I was responding to this post of yours, which was a response to Rob.
"It also shows the level of play that this team is capable of, and the level that they should be playing at. For the most part, two-thirds of the way through the season, and this team has greatly underperformed their actual level."
"It" seems to refer to the second half of the Virginia game; it was the "it" in the post with which you were agreeing.
I say that the second half of the Virginia game tells us very little on its own about the team's defensive ability. Let's go back to the exam analogy. It is usually the case that students understand some topics better than others; for instance, I would have students who understood ordinary fiduciary duties very well but compensation-related issues somewhat less well.
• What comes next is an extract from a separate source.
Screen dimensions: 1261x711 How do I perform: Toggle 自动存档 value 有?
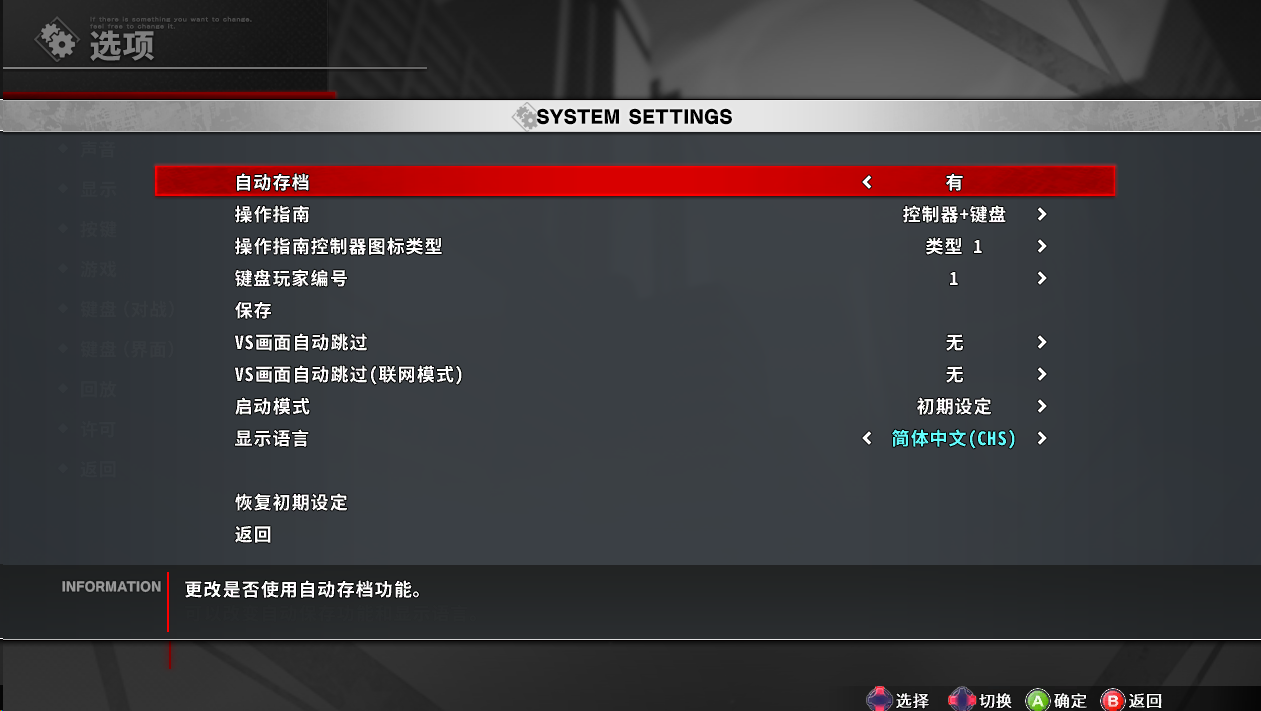954,182
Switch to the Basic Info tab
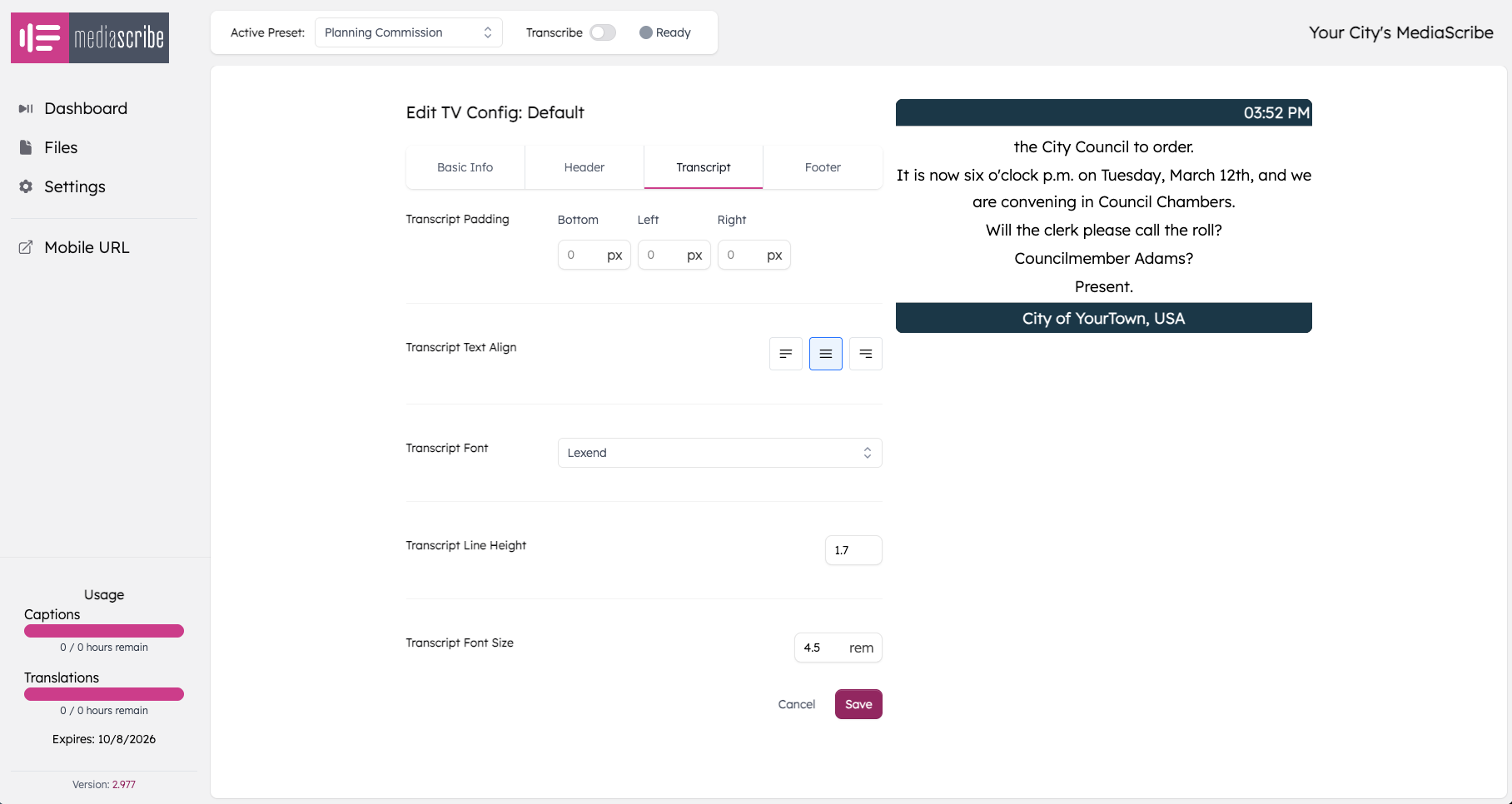 (464, 166)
All my exams would feature ordinary fiduciary duties (that's the core of the course); sometimes I would include compensation but not always. The student who doesn't really get the compensation issues is not going to be the best corporate law student in the class; but if compensation isn't on the exam, you wouldn't tell from the exam score. If UVa was not running the actions that give us trouble, or not running them well, you'd see a good performance against them and it would tell you little about the overall ability.
To complete the analogy: If my exam was a complete sampling of course topics, then it would be more of an exhaustive measure. But it wasn't, because it couldn't be. Same is true with a single half of basketball. It was one half, of one game, against one team, presumably playing at a certain quality level. That doesn't tell you much about overall performance. It *might* tell you that the first half defense was below ability, but even that is iffy because there's another variable in the equation: the quality of the offensive execution.
In general, I think it is very difficult to distinguish offensive execution from defensive execution. The best way to do so is look at a large sample of games, not just minutes played. Even that isn't necessarily going to tell you how a team performed on a given day, but whatever. Which is why I think the reliance on a much larger sample size to consider the team's ability is correct, and looking at a single game as evidence of the "ability" is unfair.